If a passenger just misses an eastbound 55 Garfield bus at the Red Line at 16:00 on a weekday, they will wait about 8.8 minutes (or 8 minutes, 48 seconds) on average for the next bus to arrive. A 20 minute wait time is 11.2 minutes longer than the worst-case average. Over 96% of the observed worst-case wait times are shorter than 20 minutes, but such a long wait time is not an outlier. I conclude that waiting 20 minutes for the 55 Garfield bus in the given conditions is not unreasonable provided that I just missed the previous bus. It is, however, unlikely to happen. Once on the bus, the ride from the Red Line to Woodlawn takes 11.5 minutes on average.

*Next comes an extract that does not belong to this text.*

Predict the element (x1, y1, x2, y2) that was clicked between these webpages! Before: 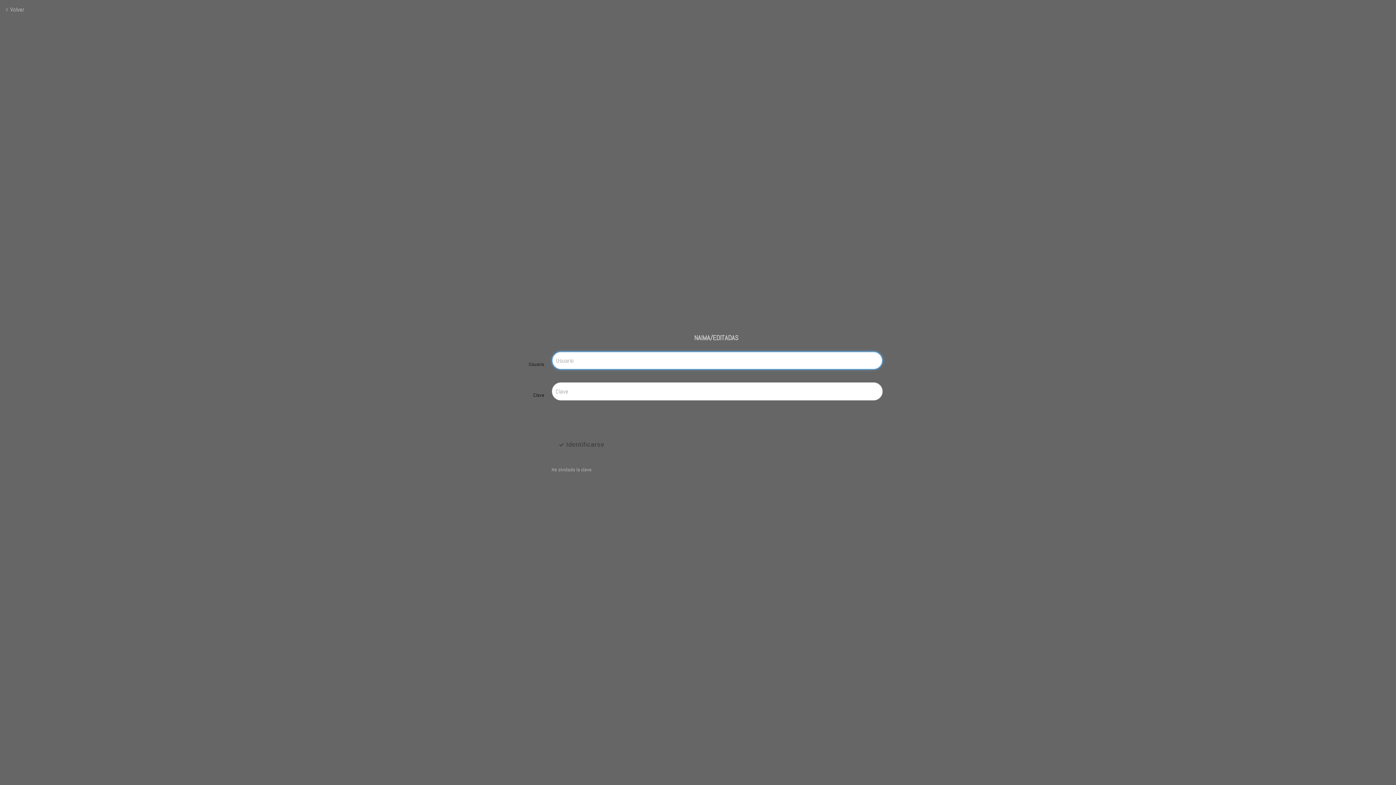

My question includes the stipulation that I just missed the bus, meaning that my wait time should be longer than a passenger who arrive to the bus stop at a random time. For passengers showing up to a stop uniformly at random, the average wait time is half of the average worst-case wait time, about 4.5 minutes in this scenario. A 20 minute wait time is unreasonble from the point of view of an arbitrary passenger. In reality, the situation is much more complicated. Passengers arriving to a bus stop at a train station almost definitely do not show up uniformly at random, but rather show up in accordance to train arrivals. For a more thorough wait time analysis, I need to analyze the Red Line shedule to determine when passengers are most likely to arrive at the bus stop and how it relates to bus arrivals. Additionally, this analysis would benefit from several more month's worth of observations.